Continuous ambulatory peritoneal dialysis (CAPD) was first described one-quarter of a century ago and is now firmly established in some parts of the world as the main form of renal replacement therapy. But, however good the initial technique, 10-year technique survival for PD is much inferior to that of haemodialysis (HD).

Long-term studies from the USA, Italy, Australia and UK report that only 0.4 to 3% of patients are still on this modality at 10 years compared with 40 to 80% of HD patients. Of specific patient populations studied, the high transporters have poor long-term survival and increased mortality on peritoneal dialysis.

The main reasons for failure are:

		peritonitis;
		ultrafiltration (UF) failure;
		access problems; and
		patient or family fatigue

To allow for effective water ultrafiltration during CAPD, conventional peritoneal dialysis fluids (PDFs) contain glucose as the osmotic agent in concentrations of 1.36 to 4.25 g/L. Glucose concentrations used in PD solutions (75 to 214 mmol/L) are 15 times to 40 times physiological levels.

Problems associated with the use of glucose include:

		a short duration of effective ultrafiltration, particularly in high transporters;.
		potential for disruption of the peritoneal membrane;
		impairment of peritoneal cellular defence mechanisms; and
		adverse metabolic and nutritional consequences of the daily absorption of 150 to 300 g glucose, such as hyperlipidaemia and body fat accumulation.

Increasing evidence suggests, however, that the potentially deleterious effects of glucose-based PDFs on the peritoneum may be related, not only to high glucose concentrations per se, but also to the formation of glucose degradation products (GDPs) and the subsequent generation of advanced glycation end-products (AGEs). These may lead to long-term, peritoneal-membrane damage, prejudicing technique survival.

Alternative to glucose

Icodextrin (ICO; Baxter Healthcare, Blaby, United Kingdom), a starch-derived glucose polymer that is metabolised to maltose, has been developed as an alternative to glucose in an attempt to lessen these adverse effects and to prolong time on dialysis.

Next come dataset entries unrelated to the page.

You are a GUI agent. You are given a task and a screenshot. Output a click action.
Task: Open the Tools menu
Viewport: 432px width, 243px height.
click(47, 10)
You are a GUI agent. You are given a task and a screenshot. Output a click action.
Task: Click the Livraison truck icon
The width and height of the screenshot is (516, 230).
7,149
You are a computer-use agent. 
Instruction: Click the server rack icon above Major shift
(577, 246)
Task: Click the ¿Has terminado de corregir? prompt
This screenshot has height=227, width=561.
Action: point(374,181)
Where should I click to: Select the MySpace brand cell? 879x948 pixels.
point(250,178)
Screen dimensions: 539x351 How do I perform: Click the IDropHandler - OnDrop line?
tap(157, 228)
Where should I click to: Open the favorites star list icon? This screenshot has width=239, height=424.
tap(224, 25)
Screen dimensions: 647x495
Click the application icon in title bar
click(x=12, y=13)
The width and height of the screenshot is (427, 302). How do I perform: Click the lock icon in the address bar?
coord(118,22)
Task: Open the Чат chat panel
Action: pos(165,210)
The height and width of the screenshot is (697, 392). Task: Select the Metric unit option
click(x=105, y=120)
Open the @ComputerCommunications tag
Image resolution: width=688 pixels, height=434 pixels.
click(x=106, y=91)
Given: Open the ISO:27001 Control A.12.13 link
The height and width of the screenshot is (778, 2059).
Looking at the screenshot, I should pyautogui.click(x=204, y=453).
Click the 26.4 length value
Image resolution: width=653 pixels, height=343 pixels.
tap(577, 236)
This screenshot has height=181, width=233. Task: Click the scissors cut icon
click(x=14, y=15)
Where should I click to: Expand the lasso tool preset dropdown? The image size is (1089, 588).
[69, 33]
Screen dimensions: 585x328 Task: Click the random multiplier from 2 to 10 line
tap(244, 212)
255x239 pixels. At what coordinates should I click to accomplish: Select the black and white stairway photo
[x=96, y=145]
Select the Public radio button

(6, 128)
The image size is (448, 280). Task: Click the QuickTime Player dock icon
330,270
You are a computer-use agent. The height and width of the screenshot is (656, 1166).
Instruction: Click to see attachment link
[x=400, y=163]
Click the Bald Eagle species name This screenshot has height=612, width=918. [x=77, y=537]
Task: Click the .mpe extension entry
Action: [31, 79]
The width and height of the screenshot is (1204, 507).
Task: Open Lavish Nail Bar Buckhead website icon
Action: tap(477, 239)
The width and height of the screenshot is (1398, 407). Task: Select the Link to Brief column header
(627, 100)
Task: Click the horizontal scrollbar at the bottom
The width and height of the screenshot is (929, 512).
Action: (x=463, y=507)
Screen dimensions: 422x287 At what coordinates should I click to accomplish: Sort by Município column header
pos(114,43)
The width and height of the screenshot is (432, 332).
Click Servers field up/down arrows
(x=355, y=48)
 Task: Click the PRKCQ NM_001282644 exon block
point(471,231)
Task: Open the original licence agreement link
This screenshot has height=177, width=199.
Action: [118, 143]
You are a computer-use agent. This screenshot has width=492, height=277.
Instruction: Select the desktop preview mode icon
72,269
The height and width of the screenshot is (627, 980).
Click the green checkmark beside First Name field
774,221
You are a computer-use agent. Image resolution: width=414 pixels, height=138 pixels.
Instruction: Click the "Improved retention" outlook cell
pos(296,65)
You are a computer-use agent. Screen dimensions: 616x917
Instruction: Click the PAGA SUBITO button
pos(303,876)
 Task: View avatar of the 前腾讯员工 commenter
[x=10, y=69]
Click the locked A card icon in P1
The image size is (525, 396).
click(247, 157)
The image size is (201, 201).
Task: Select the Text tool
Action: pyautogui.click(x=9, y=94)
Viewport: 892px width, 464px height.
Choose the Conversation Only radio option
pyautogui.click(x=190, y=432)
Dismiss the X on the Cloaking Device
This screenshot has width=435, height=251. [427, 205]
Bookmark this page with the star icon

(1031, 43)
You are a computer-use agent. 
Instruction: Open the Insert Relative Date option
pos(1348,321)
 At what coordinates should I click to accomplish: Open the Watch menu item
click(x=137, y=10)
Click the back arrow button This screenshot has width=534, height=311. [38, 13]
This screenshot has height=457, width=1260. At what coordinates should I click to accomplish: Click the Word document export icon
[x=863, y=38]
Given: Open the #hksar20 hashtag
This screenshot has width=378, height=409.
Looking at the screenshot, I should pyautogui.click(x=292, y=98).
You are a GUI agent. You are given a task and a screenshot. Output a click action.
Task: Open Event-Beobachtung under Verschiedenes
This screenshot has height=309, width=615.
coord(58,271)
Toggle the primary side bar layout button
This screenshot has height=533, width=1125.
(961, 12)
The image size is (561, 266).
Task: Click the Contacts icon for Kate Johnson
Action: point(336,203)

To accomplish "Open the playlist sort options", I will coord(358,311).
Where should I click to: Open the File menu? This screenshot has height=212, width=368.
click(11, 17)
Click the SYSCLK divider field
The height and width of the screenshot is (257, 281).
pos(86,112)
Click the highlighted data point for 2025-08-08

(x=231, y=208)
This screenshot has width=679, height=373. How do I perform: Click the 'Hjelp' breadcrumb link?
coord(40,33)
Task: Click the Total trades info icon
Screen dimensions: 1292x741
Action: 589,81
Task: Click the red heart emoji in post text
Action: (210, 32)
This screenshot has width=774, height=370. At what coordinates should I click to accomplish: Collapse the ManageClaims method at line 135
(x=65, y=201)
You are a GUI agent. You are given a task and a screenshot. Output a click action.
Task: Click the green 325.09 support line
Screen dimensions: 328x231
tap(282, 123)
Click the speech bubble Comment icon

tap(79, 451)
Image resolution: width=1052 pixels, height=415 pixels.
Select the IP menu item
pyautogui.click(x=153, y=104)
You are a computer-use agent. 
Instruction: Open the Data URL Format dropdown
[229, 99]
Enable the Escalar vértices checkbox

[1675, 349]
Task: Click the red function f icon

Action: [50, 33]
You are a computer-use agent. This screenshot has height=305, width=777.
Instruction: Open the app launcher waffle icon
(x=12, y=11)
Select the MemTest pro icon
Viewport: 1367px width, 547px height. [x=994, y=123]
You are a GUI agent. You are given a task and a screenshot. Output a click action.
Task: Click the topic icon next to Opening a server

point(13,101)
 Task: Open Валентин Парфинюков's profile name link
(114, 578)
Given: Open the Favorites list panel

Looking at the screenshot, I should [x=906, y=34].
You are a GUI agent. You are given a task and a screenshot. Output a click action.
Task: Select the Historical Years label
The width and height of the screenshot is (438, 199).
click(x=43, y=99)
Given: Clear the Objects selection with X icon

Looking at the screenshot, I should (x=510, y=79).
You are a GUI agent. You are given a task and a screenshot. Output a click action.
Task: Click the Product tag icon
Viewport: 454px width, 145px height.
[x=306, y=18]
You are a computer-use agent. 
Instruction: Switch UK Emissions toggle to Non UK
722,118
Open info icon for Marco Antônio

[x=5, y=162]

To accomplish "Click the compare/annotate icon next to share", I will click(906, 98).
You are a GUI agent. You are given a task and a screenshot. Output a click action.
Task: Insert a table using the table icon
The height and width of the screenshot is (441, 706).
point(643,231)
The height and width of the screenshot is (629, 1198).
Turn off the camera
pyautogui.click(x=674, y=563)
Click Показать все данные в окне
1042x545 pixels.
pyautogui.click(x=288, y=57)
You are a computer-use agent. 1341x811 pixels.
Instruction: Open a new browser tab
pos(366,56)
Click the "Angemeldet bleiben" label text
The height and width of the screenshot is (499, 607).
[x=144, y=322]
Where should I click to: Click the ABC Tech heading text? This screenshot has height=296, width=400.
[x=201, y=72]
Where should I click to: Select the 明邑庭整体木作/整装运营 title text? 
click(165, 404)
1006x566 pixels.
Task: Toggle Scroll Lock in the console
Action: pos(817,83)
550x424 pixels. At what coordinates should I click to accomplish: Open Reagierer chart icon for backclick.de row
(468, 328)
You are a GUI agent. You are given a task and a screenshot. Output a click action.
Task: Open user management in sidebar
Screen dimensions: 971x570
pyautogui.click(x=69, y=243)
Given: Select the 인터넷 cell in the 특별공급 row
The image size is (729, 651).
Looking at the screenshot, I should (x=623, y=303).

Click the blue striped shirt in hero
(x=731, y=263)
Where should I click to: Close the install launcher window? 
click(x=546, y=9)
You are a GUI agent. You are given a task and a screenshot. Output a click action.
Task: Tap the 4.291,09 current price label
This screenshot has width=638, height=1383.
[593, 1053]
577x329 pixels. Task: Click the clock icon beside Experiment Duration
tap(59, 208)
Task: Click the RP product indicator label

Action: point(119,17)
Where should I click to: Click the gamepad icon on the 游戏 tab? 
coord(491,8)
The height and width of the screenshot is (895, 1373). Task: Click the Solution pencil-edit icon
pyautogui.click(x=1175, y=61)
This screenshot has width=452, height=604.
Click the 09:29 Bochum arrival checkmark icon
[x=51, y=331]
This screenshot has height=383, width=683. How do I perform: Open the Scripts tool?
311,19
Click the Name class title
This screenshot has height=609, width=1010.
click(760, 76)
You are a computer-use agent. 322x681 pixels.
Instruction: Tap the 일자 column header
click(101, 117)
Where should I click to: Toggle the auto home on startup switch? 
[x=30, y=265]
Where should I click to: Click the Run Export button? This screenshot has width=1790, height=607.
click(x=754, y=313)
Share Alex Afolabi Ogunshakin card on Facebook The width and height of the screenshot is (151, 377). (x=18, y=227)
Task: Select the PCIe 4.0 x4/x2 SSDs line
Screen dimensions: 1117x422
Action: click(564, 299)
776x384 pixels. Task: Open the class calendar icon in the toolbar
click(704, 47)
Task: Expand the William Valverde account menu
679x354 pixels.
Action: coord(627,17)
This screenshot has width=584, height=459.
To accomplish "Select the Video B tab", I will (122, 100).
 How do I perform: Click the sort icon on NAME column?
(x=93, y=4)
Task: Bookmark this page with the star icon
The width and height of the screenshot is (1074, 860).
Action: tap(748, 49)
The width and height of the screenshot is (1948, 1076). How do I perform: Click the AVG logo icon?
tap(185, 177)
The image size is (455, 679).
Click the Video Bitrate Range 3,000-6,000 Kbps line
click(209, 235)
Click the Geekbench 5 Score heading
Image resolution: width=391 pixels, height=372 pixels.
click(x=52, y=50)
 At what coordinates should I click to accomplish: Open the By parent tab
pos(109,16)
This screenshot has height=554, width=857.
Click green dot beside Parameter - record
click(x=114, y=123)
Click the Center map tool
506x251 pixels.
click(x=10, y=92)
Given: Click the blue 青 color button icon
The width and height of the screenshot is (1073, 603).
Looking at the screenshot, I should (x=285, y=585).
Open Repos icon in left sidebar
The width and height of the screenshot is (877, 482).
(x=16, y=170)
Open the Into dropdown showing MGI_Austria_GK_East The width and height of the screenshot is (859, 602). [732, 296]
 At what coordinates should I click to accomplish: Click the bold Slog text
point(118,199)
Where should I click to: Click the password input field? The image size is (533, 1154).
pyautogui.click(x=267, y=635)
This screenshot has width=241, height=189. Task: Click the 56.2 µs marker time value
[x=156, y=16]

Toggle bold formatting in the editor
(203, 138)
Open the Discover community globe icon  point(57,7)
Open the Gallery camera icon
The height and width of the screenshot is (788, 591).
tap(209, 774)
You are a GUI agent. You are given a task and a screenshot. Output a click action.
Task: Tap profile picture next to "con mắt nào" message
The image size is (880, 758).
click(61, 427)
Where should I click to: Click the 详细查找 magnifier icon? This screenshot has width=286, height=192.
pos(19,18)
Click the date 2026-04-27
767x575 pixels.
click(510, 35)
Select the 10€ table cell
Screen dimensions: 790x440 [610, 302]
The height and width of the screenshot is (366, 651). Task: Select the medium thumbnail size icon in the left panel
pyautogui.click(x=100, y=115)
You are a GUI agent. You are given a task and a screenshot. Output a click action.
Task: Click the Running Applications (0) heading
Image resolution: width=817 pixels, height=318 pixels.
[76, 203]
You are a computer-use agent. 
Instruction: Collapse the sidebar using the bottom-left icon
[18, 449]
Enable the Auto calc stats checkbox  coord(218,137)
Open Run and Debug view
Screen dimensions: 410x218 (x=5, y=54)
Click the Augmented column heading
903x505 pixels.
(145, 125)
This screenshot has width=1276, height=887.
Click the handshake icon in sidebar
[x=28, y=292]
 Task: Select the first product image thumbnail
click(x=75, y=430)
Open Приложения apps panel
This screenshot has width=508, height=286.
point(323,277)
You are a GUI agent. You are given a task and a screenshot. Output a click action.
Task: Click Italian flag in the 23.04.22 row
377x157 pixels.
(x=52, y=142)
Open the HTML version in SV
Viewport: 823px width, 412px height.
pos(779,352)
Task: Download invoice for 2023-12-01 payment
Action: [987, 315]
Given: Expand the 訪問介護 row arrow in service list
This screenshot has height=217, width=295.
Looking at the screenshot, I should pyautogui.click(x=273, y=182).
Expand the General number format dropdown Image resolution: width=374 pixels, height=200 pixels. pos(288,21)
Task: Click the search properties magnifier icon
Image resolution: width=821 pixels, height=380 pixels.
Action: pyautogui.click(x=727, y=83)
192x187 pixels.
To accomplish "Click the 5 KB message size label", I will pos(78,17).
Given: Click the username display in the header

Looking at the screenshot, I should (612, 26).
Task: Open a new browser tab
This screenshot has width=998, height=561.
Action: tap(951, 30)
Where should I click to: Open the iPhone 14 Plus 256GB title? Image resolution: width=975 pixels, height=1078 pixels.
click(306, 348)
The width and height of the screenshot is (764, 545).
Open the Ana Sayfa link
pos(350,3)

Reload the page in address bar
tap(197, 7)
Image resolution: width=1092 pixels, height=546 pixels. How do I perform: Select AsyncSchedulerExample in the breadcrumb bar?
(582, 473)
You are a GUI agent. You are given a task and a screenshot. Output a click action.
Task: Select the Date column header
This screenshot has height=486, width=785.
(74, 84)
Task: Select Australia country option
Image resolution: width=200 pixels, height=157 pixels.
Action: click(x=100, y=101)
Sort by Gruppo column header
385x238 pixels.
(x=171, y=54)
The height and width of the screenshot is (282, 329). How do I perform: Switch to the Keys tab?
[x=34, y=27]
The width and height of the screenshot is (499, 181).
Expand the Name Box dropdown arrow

A 7.5% icodextrin-based dialysis solution has an osmolality of 284 mOsm/kg and a pH of 5.3. Icodextrin has a “colloid-induced” osmotic convective transport as opposed to the “crystalloid osmosis” of glucose-based solutions. Icodextrin solution provides sustained ultrafiltration over long dwell times of eight to 12 hours in CAPD and up to 16 hours in automated peritoneal dialysis.

So, potentially, the iso-osmolar icodextrin solution should be less damaging to the peritoneum and to local host defence compared with hyperosmolar glucose solutions. Additionally, owing to the effective UF period, icodextrin can be considered a suitable alternative to glucose-based solutions in the treatment of patients with ultrafiltration failure. And the GDP content of icodextrin is very low compared with that of glucose-containing solutions, yielding a significant reduction in in vitro cell cytotoxicity, glycation of proteins, Amadori-adduct formation, and AGE formation.

Icodextrin in practice

Before using icodextrin, it is important to examine the composition of medications, and to question their applicability and safety in different patient populations.

Allergic reactions

Rare cases of allergic reactions to icodextrin dialysis, all characterised by the occurrence of rash, have been reported before and after its general release and all involved exfoliation or blistering of variable severity. Dextran has been implicated before as causing this. Additionally, a worsening of psoriasis has been described.